■ **Text block**
______

We review the need for a valuation allowance to reflect uncertainties about whether we will be able to utilize some of our deferred tax assets before they expire. The valuation allowance analysis is based on our estimates of taxable income for the jurisdictions in which we operate and the periods over which our deferred tax assets will be realizable. While we have considered future taxable income in assessing the need for a valuation allowance for the periods presented, we could be required to record a valuation allowance to take into account additional deferred tax assets that we may be unable to realize. An increase in the valuation allowance would have an adverse impact, which could be material, on our income tax provision and net income in the period in which we record the increase.

We recognize and measure benefits for uncertain tax positions using a two-step approach. The first step is to evaluate the tax position taken or expected to be taken in a tax return by determining if the weight of available evidence indicates that it is more likely than not that the tax position will be sustained upon audit, including resolution of any related appeals or litigation processes. For tax positions that are more likely than not of being sustained upon audit, the second step is to measure the tax benefit as the largest amount that is more than 50% likely of being realized upon settlement. Significant judgment is required to evaluate uncertain tax positions. We evaluate our uncertain tax positions on a quarterly basis. Our evaluations are based upon a number of factors, including changes in facts or circumstances, changes in tax law, correspondence with tax authorities during the course of audits and effective settlement of audit issues. Changes in the recognition or measurement of uncertain tax positions could result in material increases or decreases in our income tax expense in the period in which we make the change, which could have a material impact on our effective tax rate and operating results.

______

■ **Dataset extract**

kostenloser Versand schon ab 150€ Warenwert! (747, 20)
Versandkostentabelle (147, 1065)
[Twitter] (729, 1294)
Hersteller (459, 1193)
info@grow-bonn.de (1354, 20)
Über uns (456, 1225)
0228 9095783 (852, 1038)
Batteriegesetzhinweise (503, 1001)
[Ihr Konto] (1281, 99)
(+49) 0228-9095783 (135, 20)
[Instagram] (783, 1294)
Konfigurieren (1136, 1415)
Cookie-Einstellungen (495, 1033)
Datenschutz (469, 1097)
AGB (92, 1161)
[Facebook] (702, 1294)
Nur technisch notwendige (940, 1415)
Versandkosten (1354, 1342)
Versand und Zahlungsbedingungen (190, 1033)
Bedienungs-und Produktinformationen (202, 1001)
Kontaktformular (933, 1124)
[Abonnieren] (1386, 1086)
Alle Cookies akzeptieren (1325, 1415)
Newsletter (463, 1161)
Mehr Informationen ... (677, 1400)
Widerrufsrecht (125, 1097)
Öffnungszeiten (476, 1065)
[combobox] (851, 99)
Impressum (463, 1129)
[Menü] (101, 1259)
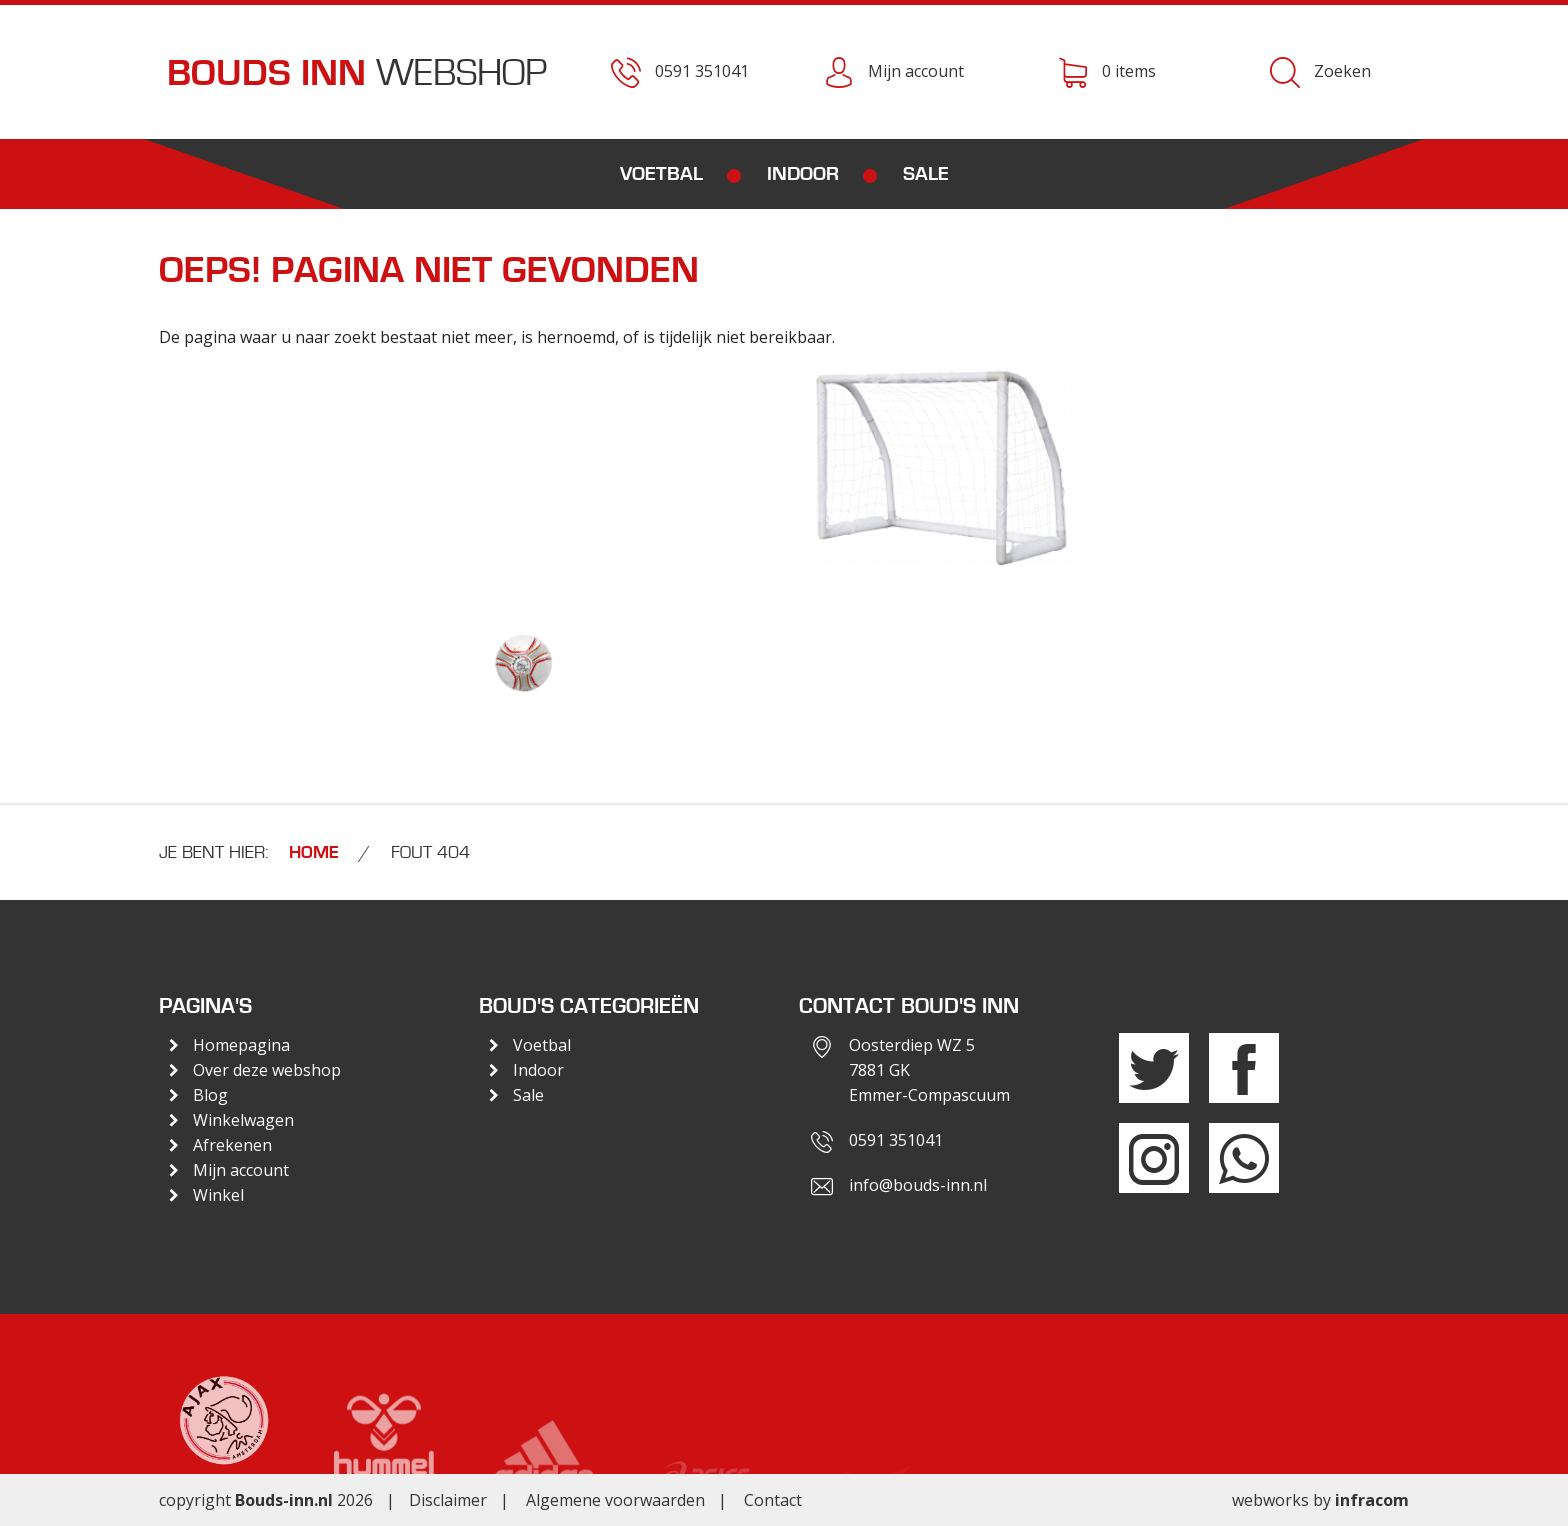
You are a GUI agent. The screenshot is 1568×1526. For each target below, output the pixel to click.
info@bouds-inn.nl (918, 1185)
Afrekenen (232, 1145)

______

■ **Written tasks**
• a. From the income tax passage, list every factor named as a basis for evaluating uncertain tax positions.
• b. For each statement, answer yes or no according to the income tax passage, and quote the words that decide it: (i) Uncertain tax positions are evaluated once a year. (ii) In the second step, the tax benefit is measured as the largest amount that is more than 50% likely of being realized upon settlement. (iii) An increase in the valuation allowance would have an adverse impact on net income.
• c. Continue the income tax passage, picking up after its final sentence.

■ **Answers provided**
• a.
- Changes in facts or circumstances
- Changes in tax law
- Correspondence with tax authorities during the course of audits
- Effective settlement of audit issues

• b.
(i) No: "We evaluate our uncertain tax positions on a quarterly basis."
(ii) Yes: "the second step is to measure the tax benefit as the largest amount that is more than 50% likely of being realized upon settlement"
(iii) Yes: "An increase in the valuation allowance would have an adverse impact, which could be material, on our income tax provision and net income"

• c.
Per Share Computations

We compute basic net income or loss per share using the weighted average number of common shares outstanding during the period. We compute diluted net income per share using the weighted average number of common shares and dilutive potential common shares outstanding during the period. Dilutive potential common shares consist of the shares issuable upon the exercise of stock options and upon the vesting of restricted stock units (RSUs) under the treasury stock method. In loss periods, basic net loss per share and diluted net loss per share are identical since the effect of potential common shares is anti-dilutive and therefore excluded.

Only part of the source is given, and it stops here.